* _TASK PROMPT_: The answer must be every line from the entries below that contains "Babes".

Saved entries
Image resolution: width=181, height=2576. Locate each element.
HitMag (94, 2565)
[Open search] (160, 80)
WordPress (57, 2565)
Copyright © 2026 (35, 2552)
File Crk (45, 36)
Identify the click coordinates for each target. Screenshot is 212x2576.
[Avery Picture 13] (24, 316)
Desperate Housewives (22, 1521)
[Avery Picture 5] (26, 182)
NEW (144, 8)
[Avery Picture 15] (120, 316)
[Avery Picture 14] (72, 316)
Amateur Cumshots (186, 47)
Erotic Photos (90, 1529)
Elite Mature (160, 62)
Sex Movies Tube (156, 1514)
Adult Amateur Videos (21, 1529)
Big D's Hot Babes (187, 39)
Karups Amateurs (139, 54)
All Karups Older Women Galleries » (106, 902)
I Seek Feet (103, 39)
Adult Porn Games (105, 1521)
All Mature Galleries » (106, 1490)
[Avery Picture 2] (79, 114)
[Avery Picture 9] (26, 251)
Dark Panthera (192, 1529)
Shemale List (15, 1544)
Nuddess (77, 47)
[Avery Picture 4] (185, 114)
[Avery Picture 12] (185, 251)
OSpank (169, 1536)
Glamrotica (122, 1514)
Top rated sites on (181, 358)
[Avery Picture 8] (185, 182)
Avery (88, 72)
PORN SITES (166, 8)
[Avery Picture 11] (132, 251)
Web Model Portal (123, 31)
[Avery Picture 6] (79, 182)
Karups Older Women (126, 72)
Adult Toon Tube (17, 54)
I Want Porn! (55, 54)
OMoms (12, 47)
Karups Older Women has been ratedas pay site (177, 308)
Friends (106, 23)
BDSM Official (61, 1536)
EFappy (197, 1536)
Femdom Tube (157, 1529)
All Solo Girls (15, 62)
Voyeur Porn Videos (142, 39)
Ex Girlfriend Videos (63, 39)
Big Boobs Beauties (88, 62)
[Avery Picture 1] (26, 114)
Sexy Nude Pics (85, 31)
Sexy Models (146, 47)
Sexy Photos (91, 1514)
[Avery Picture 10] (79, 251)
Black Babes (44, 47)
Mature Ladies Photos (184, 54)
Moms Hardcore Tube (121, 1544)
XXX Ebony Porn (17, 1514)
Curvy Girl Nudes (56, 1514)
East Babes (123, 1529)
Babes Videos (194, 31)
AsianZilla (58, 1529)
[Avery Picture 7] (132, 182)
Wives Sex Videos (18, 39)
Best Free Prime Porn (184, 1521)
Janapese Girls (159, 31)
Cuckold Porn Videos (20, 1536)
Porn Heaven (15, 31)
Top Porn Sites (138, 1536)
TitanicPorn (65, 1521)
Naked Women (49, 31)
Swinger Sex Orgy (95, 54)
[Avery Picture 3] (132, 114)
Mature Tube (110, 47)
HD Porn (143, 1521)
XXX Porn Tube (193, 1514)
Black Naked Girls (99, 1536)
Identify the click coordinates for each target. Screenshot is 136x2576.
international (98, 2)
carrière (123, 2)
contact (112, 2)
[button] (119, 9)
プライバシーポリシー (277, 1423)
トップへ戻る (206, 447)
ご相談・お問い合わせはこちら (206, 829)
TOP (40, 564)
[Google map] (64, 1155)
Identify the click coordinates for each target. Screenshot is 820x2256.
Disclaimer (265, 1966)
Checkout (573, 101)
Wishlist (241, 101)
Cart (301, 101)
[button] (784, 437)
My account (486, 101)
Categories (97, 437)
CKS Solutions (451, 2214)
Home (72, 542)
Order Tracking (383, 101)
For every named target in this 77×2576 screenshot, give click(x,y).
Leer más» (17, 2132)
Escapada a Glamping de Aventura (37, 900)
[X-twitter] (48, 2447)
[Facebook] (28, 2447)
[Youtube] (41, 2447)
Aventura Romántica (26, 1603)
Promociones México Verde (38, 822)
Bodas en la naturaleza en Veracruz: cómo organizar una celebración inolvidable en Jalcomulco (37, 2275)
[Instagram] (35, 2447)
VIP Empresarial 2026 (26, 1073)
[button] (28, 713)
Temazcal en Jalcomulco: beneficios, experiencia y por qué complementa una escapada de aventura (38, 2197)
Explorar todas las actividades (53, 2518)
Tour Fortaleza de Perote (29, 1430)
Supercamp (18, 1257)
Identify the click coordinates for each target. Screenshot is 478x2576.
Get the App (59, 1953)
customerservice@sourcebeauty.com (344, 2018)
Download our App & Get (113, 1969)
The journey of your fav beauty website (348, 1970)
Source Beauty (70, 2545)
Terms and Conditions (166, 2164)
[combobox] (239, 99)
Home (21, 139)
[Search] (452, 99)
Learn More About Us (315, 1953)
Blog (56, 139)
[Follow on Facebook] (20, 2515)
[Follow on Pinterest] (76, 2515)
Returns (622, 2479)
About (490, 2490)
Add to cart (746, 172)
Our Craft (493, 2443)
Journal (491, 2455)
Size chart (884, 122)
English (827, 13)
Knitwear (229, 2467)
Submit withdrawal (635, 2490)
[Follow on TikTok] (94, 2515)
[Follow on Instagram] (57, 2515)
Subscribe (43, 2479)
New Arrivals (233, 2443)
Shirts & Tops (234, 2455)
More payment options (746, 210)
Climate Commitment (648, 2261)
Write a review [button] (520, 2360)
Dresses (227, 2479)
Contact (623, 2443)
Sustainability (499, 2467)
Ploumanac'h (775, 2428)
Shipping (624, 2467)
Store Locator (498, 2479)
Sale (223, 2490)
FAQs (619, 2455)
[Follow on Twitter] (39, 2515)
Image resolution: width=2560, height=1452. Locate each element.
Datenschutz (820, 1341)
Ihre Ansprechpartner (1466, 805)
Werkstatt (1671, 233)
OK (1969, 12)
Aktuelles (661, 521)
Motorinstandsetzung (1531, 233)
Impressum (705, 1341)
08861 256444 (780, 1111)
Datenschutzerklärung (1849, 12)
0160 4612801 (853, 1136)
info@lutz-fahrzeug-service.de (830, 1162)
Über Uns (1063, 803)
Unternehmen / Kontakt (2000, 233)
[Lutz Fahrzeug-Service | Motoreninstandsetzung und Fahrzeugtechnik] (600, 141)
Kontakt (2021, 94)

* _YOUR RESPONSE_:
Big D's Hot Babes (187, 39)
Black Babes (44, 47)
East Babes (123, 1529)
Babes Videos (194, 31)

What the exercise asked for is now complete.